- GIVEN PROBLEM: Reproduce the passage on church money and the U2 lyric word for word, from its first line to its last.

- PROVIDED TEXT:
“Christ and the Rich Young Ruler” by Heinrich Hofmann
Note: If you are in a really big hurry, just read the “lesson” section.
When I was a young blue-pilled churchian I remember hearing the following lyrics from the song ‘Bullet The Blue Sky’ sung by U2’s Bono, regarding televangelists:
And I can’t tell the difference between ABC News,
Hill Street Blues, and a preacher on the Old Time Gospel Hour
Stealing money from the sick and the old.
Well, the God I believe in isn’t short of cash, mister!
I remember at that time thinking Bono was right that God wasn’t short of cash, but resenting that he had said so. For I feared that if word got out people would stop being guilted into supporting all the money-hungry churchian institutions, which at that point I naïvely believed were somehow a feature of us collectively living out Christianity, as though Christians collectively financed the working of God. Reminiscent of the old Catholic jingle:
“As soon as the coin in the coffer rings, another soul from purgatory springs!”

- EXTRACTED ENTRIES:
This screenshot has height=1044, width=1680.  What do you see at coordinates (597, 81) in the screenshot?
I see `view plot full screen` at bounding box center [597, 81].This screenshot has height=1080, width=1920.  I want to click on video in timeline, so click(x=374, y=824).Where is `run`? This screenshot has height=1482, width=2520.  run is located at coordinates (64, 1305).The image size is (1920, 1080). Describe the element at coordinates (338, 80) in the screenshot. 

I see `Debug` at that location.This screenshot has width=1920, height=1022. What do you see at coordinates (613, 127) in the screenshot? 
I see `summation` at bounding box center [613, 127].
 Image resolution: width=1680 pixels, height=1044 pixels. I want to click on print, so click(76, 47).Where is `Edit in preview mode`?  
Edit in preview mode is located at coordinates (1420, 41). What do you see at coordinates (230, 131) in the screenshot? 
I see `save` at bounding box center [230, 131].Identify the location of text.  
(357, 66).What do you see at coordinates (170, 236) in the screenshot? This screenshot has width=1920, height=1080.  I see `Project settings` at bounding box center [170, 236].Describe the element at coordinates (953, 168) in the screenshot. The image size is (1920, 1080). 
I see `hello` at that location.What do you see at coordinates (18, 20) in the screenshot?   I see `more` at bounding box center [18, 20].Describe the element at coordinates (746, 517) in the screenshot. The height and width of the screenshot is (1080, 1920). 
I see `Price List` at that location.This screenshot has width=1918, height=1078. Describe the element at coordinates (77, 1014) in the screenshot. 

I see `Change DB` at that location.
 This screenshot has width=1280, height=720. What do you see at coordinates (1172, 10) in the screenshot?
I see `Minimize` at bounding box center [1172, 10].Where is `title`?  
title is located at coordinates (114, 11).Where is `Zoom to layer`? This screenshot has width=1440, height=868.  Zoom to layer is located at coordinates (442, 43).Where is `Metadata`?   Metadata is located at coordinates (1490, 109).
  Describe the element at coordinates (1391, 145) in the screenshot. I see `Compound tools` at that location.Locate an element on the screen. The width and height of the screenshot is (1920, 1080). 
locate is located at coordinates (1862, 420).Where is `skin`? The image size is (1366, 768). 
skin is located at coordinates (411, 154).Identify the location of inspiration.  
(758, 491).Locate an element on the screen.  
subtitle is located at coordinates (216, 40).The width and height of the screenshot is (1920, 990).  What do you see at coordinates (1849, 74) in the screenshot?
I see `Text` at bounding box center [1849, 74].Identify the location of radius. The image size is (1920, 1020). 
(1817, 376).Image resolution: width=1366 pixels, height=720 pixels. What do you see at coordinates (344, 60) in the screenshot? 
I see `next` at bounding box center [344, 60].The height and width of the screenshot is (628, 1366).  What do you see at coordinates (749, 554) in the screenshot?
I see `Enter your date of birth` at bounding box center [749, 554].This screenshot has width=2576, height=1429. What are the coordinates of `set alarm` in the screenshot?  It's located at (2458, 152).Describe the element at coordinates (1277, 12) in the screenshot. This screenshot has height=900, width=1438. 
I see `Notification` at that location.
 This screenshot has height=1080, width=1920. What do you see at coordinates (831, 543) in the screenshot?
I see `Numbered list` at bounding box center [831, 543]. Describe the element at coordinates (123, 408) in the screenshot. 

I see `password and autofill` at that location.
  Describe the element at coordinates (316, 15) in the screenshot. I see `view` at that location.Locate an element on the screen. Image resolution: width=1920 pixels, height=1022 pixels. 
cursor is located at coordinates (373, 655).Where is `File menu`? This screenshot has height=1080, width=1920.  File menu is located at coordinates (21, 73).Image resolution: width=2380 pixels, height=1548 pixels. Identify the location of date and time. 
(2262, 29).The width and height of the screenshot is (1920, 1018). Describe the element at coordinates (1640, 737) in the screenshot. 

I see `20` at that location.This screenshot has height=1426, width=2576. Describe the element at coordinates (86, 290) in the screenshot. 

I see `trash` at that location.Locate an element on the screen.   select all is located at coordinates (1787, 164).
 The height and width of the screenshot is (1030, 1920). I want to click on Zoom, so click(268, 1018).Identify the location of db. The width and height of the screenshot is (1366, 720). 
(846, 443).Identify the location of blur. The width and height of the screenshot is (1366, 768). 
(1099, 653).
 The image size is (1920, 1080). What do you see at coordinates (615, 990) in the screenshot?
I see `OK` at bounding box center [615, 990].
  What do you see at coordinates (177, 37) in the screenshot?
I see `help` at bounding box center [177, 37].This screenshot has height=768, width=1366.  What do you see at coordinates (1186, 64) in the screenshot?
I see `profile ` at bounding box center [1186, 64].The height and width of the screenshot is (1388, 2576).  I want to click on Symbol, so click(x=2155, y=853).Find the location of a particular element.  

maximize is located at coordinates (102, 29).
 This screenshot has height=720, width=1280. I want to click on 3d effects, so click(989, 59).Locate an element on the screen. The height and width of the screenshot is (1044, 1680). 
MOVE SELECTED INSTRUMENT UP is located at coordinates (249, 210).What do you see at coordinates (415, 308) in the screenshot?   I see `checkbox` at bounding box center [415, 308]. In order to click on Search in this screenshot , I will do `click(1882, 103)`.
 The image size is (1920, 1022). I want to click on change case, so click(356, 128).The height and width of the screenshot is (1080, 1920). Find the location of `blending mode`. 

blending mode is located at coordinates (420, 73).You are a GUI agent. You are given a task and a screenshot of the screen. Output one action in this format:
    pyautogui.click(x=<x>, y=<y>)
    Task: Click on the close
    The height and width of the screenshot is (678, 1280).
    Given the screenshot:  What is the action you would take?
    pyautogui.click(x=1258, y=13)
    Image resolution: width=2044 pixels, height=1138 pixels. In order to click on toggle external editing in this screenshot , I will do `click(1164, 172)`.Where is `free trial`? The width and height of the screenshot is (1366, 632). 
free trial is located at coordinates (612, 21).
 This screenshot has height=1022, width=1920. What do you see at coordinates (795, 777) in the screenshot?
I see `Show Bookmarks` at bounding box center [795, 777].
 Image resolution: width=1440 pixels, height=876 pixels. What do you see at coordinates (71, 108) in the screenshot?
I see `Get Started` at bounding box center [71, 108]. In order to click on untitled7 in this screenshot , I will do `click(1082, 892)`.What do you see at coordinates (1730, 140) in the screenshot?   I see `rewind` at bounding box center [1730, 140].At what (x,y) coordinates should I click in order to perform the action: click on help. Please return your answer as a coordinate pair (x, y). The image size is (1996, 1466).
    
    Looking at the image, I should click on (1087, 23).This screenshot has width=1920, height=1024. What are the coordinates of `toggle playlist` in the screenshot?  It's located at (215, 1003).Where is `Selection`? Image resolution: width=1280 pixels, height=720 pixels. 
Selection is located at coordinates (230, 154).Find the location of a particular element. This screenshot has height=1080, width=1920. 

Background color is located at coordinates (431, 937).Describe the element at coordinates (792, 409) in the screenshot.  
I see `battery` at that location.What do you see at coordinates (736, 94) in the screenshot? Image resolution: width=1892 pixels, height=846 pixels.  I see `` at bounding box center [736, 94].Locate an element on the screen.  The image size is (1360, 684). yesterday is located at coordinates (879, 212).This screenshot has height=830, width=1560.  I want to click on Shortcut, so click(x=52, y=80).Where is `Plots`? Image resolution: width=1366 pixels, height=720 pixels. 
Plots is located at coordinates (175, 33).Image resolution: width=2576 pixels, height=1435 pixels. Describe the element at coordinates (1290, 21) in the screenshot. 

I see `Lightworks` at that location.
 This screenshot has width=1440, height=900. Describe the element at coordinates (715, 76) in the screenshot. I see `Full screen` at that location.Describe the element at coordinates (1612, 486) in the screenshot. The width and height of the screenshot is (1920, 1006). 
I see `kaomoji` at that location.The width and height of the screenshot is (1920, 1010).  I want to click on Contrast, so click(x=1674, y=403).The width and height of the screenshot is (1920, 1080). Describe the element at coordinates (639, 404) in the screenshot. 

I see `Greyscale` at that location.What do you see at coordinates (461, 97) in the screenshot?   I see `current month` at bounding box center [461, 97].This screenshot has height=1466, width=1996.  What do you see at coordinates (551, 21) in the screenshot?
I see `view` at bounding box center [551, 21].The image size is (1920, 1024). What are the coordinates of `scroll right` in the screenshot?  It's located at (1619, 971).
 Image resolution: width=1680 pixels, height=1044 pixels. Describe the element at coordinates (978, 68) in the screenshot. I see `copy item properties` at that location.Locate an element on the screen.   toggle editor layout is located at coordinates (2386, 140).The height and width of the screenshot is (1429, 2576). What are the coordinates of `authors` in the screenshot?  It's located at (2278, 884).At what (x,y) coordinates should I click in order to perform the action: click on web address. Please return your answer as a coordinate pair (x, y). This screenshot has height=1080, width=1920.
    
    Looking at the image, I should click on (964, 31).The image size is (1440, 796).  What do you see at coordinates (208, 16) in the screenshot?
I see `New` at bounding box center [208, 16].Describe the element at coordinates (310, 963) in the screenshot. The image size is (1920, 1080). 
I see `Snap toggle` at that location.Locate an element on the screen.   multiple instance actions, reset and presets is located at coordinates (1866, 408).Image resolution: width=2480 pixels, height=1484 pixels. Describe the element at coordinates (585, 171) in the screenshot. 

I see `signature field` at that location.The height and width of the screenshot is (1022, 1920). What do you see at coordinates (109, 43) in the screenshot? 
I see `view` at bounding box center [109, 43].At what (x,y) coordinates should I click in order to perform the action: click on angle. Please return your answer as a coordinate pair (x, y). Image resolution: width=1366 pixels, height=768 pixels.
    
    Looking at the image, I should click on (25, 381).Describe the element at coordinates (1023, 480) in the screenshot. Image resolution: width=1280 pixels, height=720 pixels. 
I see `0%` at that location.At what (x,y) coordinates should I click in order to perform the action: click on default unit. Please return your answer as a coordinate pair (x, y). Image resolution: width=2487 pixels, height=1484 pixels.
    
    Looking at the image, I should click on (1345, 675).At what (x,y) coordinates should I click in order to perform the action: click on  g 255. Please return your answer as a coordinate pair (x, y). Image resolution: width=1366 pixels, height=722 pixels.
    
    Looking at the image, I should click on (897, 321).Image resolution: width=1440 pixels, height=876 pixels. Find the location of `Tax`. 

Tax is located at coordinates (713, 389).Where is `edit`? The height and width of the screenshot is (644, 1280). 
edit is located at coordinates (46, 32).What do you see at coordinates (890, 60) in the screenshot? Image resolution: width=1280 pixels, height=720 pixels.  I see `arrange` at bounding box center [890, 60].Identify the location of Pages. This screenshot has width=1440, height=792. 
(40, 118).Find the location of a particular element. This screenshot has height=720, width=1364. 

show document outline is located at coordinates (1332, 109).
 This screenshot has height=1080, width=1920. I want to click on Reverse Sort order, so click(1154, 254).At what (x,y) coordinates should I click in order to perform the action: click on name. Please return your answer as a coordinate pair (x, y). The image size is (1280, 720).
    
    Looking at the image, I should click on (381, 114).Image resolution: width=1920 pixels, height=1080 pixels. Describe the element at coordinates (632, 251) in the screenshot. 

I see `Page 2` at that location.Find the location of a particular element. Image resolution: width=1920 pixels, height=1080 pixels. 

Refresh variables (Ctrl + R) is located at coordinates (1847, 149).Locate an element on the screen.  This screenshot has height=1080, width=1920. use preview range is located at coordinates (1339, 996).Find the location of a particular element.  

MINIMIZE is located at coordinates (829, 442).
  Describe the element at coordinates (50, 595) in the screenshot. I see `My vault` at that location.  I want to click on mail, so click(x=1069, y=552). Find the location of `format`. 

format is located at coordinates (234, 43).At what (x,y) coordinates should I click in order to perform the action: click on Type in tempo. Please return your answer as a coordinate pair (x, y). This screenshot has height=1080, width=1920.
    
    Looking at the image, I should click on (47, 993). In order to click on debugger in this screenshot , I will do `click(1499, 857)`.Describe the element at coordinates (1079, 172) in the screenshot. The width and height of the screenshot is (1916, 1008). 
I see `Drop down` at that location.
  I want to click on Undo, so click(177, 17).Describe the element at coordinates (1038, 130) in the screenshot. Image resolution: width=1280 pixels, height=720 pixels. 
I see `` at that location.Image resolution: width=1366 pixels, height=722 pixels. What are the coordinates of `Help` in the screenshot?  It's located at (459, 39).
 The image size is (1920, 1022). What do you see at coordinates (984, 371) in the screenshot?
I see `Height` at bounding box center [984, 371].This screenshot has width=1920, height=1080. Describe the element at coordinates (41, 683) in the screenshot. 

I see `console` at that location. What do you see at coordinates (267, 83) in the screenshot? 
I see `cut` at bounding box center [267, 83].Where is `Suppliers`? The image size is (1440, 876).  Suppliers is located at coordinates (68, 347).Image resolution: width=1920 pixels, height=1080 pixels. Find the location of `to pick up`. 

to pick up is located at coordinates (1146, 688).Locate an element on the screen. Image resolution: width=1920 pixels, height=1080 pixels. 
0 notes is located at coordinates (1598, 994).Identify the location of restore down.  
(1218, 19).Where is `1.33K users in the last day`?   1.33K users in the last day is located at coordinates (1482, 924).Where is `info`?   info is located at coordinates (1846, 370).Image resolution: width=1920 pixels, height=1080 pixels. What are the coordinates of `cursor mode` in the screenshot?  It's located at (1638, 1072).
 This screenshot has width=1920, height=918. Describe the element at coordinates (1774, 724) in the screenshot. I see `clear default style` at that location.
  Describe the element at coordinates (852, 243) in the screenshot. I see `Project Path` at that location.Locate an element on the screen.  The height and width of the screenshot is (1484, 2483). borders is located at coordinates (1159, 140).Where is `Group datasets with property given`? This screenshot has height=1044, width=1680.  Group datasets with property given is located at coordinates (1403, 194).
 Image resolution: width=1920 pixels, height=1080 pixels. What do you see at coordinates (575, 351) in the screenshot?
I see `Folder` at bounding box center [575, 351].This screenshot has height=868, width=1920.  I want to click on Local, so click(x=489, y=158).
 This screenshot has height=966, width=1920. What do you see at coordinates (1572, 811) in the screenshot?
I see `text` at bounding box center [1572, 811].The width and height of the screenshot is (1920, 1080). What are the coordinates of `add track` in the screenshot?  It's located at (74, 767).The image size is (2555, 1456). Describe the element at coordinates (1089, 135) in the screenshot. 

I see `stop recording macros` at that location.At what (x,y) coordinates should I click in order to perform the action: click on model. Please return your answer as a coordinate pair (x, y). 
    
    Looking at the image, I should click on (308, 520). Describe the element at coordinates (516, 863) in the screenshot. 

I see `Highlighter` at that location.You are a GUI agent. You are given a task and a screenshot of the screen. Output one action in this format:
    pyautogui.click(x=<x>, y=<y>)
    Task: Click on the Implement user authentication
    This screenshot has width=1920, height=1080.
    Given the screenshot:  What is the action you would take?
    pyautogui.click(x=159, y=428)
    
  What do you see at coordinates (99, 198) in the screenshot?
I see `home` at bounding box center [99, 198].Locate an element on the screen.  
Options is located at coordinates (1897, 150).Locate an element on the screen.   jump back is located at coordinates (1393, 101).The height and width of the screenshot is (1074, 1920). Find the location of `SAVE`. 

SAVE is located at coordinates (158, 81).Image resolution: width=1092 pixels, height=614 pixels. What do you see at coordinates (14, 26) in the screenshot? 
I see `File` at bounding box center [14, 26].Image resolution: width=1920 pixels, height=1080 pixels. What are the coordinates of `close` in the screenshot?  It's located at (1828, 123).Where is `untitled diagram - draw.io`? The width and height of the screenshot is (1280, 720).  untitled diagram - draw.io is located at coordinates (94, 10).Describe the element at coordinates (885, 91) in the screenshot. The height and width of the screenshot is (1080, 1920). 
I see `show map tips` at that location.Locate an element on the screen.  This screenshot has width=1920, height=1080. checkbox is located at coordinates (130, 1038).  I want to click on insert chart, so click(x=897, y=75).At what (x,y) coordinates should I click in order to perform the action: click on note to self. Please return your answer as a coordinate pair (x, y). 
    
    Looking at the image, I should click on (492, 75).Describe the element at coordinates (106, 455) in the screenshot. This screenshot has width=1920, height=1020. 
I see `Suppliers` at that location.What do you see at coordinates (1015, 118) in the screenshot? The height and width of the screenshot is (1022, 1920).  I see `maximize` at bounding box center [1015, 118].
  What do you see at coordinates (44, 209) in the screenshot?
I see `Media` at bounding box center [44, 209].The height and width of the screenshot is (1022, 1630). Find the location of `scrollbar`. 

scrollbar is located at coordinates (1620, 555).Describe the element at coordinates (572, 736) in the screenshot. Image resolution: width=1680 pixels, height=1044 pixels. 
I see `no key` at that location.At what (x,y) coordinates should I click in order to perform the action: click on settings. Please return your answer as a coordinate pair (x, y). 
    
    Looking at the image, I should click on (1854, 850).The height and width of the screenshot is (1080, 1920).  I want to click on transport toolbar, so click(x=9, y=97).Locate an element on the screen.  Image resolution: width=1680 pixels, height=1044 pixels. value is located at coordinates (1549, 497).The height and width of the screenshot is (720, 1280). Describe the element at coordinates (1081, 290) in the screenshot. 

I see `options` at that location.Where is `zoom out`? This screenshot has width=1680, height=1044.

- RESULT:
“Christ and the Rich Young Ruler” by Heinrich Hofmann
Note: If you are in a really big hurry, just read the “lesson” section.
When I was a young blue-pilled churchian I remember hearing the following lyrics from the song ‘Bullet The Blue Sky’ sung by U2’s Bono, regarding televangelists:
And I can’t tell the difference between ABC News,
Hill Street Blues, and a preacher on the Old Time Gospel Hour
Stealing money from the sick and the old.
Well, the God I believe in isn’t short of cash, mister!
I remember at that time thinking Bono was right that God wasn’t short of cash, but resenting that he had said so. For I feared that if word got out people would stop being guilted into supporting all the money-hungry churchian institutions, which at that point I naïvely believed were somehow a feature of us collectively living out Christianity, as though Christians collectively financed the working of God. Reminiscent of the old Catholic jingle:
“As soon as the coin in the coffer rings, another soul from purgatory springs!”